Hoy en día, ese progreso, financiado con decenas de miles de millones de dólares en investigación médica, continúa. La mortalidad infantil en América Latina ha caído un 80% en los últimos 50 años y se están logrando avances en múltiples frentes, desde el VIH hasta la meningitis. Pero mientras en el sector de la salud mundial se llevaron a cabo más de 22,000 evaluaciones experimentales entre 2000 y 2013, en el sector educativo solo se realizaron 900 de esas evaluaciones, y solo 14 por año en América Latina y el Caribe durante los dos años más productivos del período. Eso ha significado poca evidencia acumulada de la costo-efectividad aún de las intervenciones educativas más ampliamente implementadas en la región, como la reducción del tamaño de la clase y la extensión de la jornada escolar.

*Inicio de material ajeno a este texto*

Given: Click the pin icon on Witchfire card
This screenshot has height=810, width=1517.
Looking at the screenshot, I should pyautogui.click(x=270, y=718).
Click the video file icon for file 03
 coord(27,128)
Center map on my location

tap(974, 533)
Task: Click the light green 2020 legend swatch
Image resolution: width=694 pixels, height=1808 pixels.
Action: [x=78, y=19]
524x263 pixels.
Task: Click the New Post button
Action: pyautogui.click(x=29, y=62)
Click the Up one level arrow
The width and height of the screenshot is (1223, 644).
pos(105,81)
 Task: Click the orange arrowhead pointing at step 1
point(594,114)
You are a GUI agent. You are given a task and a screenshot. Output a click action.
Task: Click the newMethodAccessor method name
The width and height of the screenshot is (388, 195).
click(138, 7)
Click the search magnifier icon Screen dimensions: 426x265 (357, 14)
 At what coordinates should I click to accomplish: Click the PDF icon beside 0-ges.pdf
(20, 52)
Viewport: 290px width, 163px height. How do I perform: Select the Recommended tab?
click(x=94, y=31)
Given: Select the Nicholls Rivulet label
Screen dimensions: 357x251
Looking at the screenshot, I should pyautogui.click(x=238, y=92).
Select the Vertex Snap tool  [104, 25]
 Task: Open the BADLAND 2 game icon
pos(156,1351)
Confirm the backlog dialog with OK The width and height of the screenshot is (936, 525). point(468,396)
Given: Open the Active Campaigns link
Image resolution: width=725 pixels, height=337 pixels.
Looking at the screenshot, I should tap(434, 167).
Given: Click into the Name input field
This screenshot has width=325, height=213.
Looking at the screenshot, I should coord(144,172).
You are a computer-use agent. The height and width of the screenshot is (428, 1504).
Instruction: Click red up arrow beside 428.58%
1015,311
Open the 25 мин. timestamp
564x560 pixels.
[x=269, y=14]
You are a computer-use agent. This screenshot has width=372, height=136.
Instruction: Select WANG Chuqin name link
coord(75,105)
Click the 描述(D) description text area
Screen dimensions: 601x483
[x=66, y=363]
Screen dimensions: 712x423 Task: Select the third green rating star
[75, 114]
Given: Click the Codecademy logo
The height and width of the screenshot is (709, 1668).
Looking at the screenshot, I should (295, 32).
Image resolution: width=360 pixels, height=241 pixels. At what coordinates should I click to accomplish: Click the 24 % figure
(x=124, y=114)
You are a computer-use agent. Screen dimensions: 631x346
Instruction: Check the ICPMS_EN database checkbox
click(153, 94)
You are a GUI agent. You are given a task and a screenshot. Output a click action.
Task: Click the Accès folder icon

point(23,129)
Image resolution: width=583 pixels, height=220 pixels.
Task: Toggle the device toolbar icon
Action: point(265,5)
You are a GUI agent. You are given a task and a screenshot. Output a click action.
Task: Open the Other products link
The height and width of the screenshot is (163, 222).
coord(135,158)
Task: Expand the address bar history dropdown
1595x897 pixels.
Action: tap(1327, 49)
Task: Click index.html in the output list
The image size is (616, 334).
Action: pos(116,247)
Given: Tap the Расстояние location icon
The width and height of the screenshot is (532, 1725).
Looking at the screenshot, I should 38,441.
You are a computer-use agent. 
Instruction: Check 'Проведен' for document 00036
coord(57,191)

Aquí en el BID, hemos buscado seguir el ejemplo de los científicos médicos. El año pasado, enfatizamos en nuestro informe insignia Aprender mejor: políticas públicas para el desarrollo de habilidades soluciones basadas en evidencia. También publicamos el SkillsBank, el primer sitio web que, por lo que sabemos, cubre las evaluaciones educativas en los países desarrollados y en vías de desarrollo, y que permite a los formuladores de políticas, profesionales e investigadores examinar los estudios realizados por cientos de investigadores a nivel mundial en los últimos 40 años, incluidos los estudios que fueron revisados y que respaldaron las conclusiones de nuestro informe. Y hemos visto con entusiasmo la creación de una nueva unidad al interior del Ministerio de Educación de Perú, llamada MineduLAB, dedicada a la búsqueda de intervenciones costo-efectivas.

No obstante, la región continúa enfrentando importantes desafíos. Si América Latina y el Caribe desea promover la educación para luchar contra la desigualdad, la pobreza y el bajo crecimiento de la misma forma que los científicos de todo el mundo han luchado contra las enfermedades, tendrán que invertir más dinero en estudios experimentales para encontrar soluciones efectivas. Destinar solo el 1% de lo que se invierte en educación en la región podría financiar a cientos de estos estudios cada año. Esta información arrojaría luz sobre opciones de políticas costo-efectivas y redundaría en importantes ganancias educativas.